For control datasets, we used 2 transposase families: Tc1 mariner transposase family and Tol2 transposases. We carried out an advanced search in UniProtKB with the following keyword: gene name: ’setmar’ (SETMAR: SET domain and mariner transposase fusion protein homolog) to find Tc1 mariner transposons and narrowed down the dataset as we did in the case of piggybac proteins. Such a comprehensive investigation in the case of Tol2 transposases could not be completed because not enough candidates were found in Uniprot. A known Tol2 transposase is Q9PTV1.
Structural disorder of transposase proteins was predicted by the IUPred algorithm (https://iupred2a.elte.hu/) (accessed on 20 May 2021 and 25 January 2022) [46], which is based on estimating the total pairwise inter-residue interaction energy gained upon folding of a polypeptide chain. The predictor returns a position-specific disorder score in the range of 0.0–1.0, and an amino acid with a score at least 0.5 is considered locally disordered. The mean disorder was computed as the average of residue scores. To characterize the disorder tendency of the whole protein or different parts of the protein (domains, 100 amino acid long regions before the transposase domains, regions before and after the transposase domains), we calculated the ratio of disordered residues within the given region. Domain boundaries are derived from Pfam database (http://pfam.xfam.org/) (accessed on 13 May 2021 and 18 January 2022).

Supplementary Materials

The supporting information can be downloaded at: https://www.mdpi.com/article/10.3390/ijms231810317/s1.

Author Contributions

Conceptualization, T.I.O. and Á.T.; methodology, G.W., K.H. and A.P.; software, É.S.; validation, G.W., Á.T., Z.I. and T.I.O.; formal analysis, G.W. and T.I.O.; investigation, G.W. and É.S.; resources, Á.T., Z.I. and T.I.O.; data curation, Á.T. and T.I.O.; writing—original draft preparation, T.I.O.; writing—review and editing, G.W., É.S., K.H., A.P., Z.I., Á.T. and T.I.O.; visualization, G.W., É.S. and T.I.O.; supervision, T.I.O.; project administration, Á.T. and T.I.O.; funding acquisition, Á.T. and T.I.O. All authors have read and agreed to the published version of the manuscript.

Funding

This research was supported by the SA-81/2021 grant from the Eötvös Loránd Research Network (given to Á.T. and T.I.O.) and grants 2018-1.2.1-NKP-2018-00005, VEKOP-2.1.1-15-2016-00156 and VEKOP-2.3.3-15-2017-00014 (T.I.O.) and K-125340 (Á.T.) from the National Research, Development and Innovation Fund of Hungary.

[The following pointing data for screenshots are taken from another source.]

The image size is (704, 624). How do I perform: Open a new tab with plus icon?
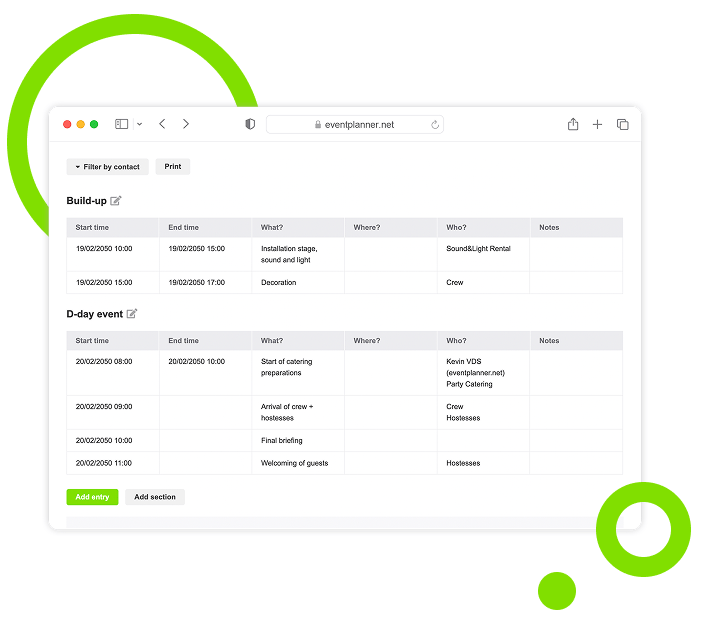coord(597,124)
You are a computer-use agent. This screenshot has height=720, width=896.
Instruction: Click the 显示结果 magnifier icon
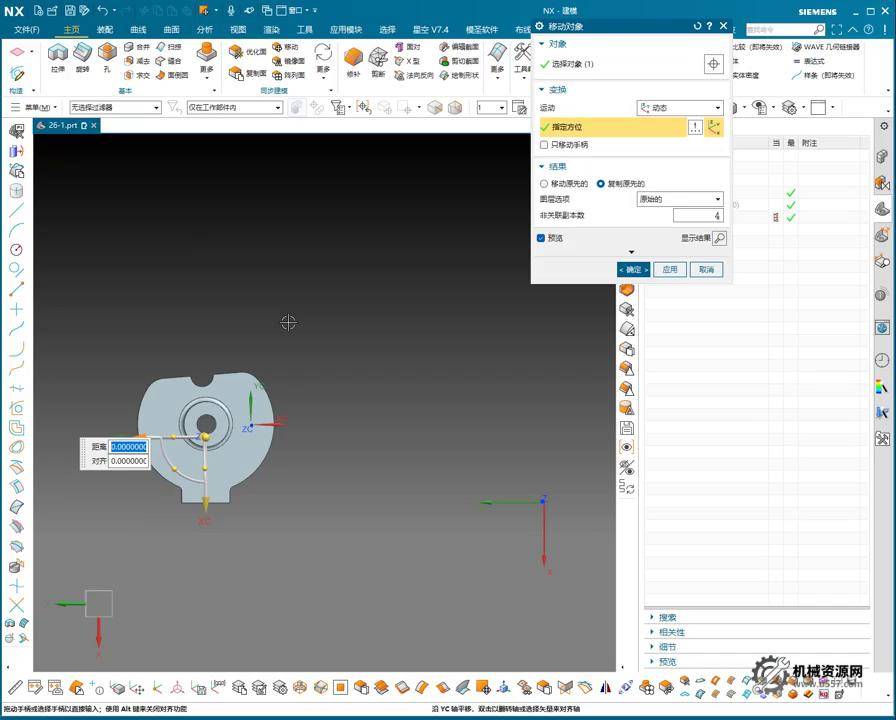click(719, 238)
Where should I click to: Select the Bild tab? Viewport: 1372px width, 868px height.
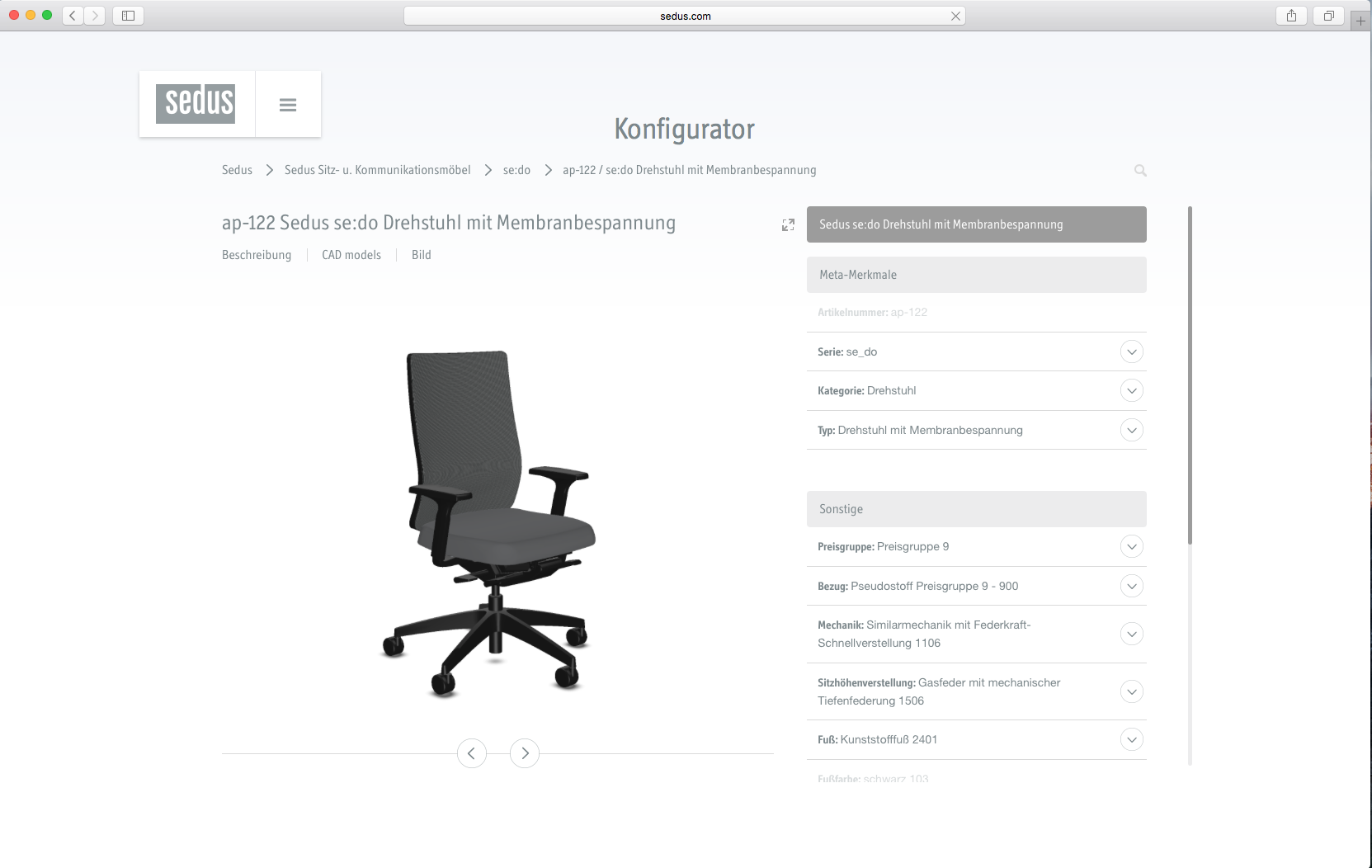coord(422,255)
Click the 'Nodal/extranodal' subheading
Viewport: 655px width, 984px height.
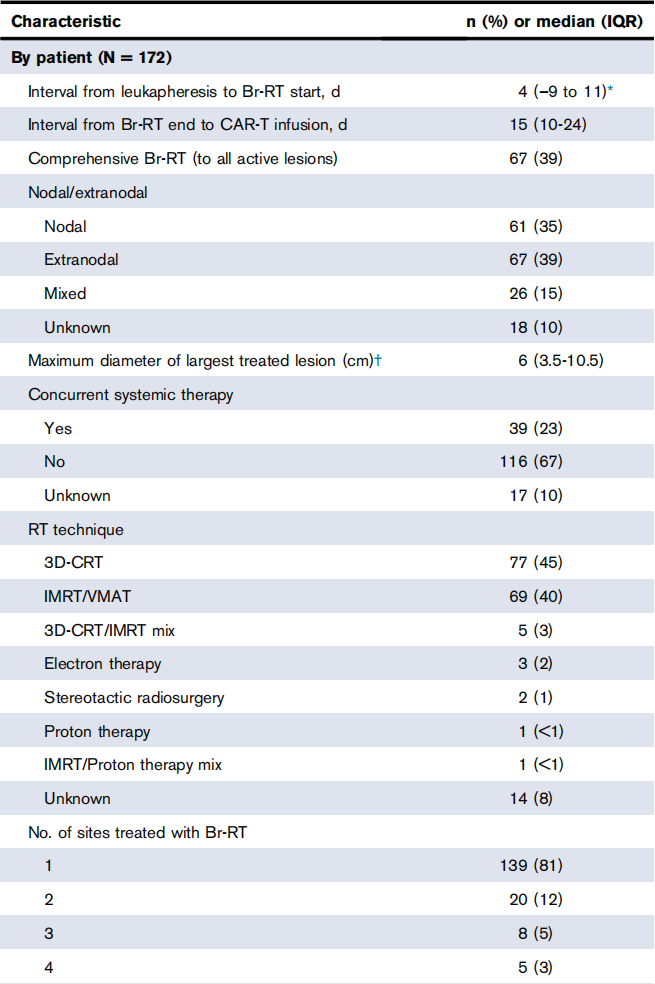(88, 192)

Institutional Review Board Statement

Not applicable.

Informed Consent Statement

Not applicable.

Data Availability Statement

Not applicable.

Acknowledgments

The authors would like to thank Kornélia Némethy, Maria Pappa, and Maximilian Amberger for excellent technical help and Péter Bálint for the advice on statistical analysis.

Conflicts of Interest

The authors declare no conflict of interest.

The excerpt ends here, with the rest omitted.